Updated 22 Aug, 2025 08:05am

UN warns Syrian fighters could relocate to Afghanistan

UNITED NATIONS: The UN secretary general’s 2025 counterterrorism report has warned that fighters who participated in the December 2024 campaign against the former Syrian government “may relocate to Afghanistan and project regional threats from there”.

The report has prompted Pakistan to call on the international community to adopt a global counterterrorism strategy.

The UN report, presented to the Security Council on Wednesday, highlights the threat posed by ISIL-Khorasan (ISIL-K), which continues to represent one of the most serious challenges to Afghanistan and the greater South and Central Asian region, with approximately 2,000 fighters.

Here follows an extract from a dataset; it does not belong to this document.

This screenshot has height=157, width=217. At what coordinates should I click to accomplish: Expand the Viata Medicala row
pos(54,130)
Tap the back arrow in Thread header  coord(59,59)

Speaking at the UNSC, Pakis­tan’s Ambassador Asim Iftikhar Ahmad described Afghanistan as “precarious” and underscored the serious threat ISIL-K poses to Pakistan’s security.

Pakistan calls on international community to adopt a global counterterrorism strategy

“Our principal adversary in the region is actively sponsoring terrorism in Pakistan. It bankrolls and supports terrorist proxies, and carries out extraterritorial assassinations,” he said.

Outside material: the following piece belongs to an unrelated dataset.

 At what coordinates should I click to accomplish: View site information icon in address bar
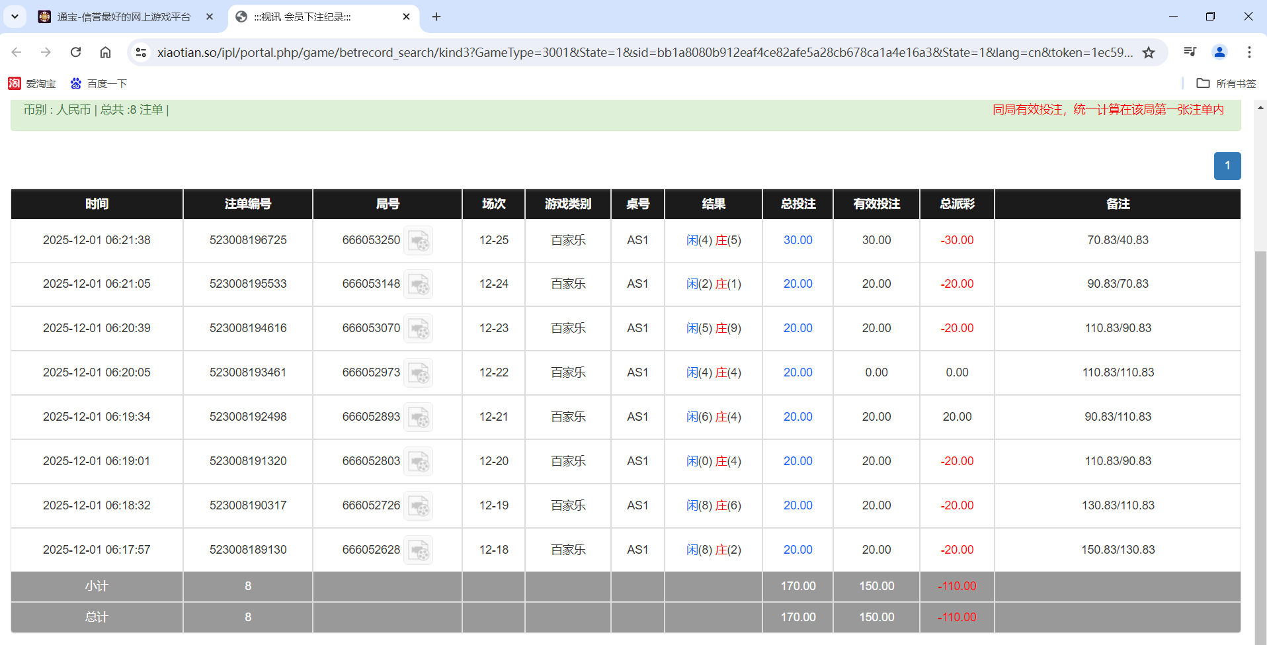click(x=141, y=52)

Pakistan also warned of the dangers posed by collaboration among the Tehreek-i-Taliban Pakistan (TTP), Baloch Liberation Army (BLA) and Majeed Brigade, noting that these groups “share terrorist training camps, target strategic infrastructure and economic projects, and most tragically — ordinary citizens”.

Ambassador Ahmad described the TTP as the largest UN-desig­nated terrorist group operating from Afghan soil, directly threatening Pakistan’s national security.

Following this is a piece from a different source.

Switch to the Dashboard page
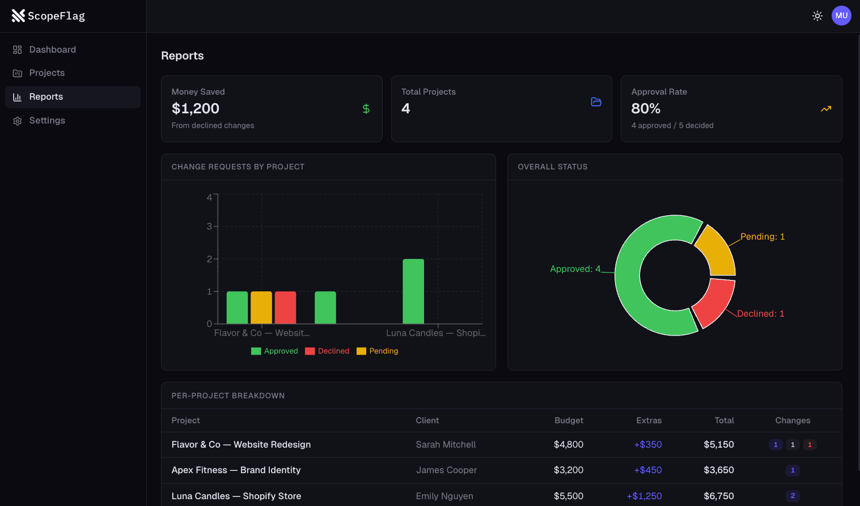Screen dimensions: 860x506 click(52, 49)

The UN report notes that nearly 3,000 fighters remain active in Syria, attempting to rebuild operational capacity and exploit local security gaps, and some of them may relocate to Afghanistan.

The report also raised concern over tens of thousands of individuals detained in camps in northeast Syria, many women and children with alleged ISIL links. Prolonged confinement in unsafe conditions risks radicalisation, prompting calls for the “safe, voluntary, and dignified repatriation” of these individuals, particularly children.

UN officials warned that Daesh is increasingly exploiting digital tools and artificial intelligence to raise funds, recruit youth, and spr­ead propaganda, creating a com­­plex, multi-dimensional threat.

Ambassador Ahmad emphasis­ed the need for a holistic approach to counter terrorism, ad­­dressing un­­d­erlying drivers such as state op­­pression and occupation. He conde­mned collective punishment, hu­­man rights violations, demographic changes, and the misuse of counterterrorism narratives in Indian Illegally Occupied Jammu & Kash­mir (IIOJK) and the Occupied Pal­estinian Territories. He stressed that terrorism must be differentiated from legitimate struggles of people against foreign occupation.

He also criticised bias in UN counterterrorism frameworks, noting that all listed individuals are Muslim while non-Muslim extremists often escape scrutiny. “It is not understandable, and indeed unacceptable, that every name on the Security Council’s terrorism lists is Muslim, while terrorists and violent extremists elsewhere escape scrutiny. This must change,” he said.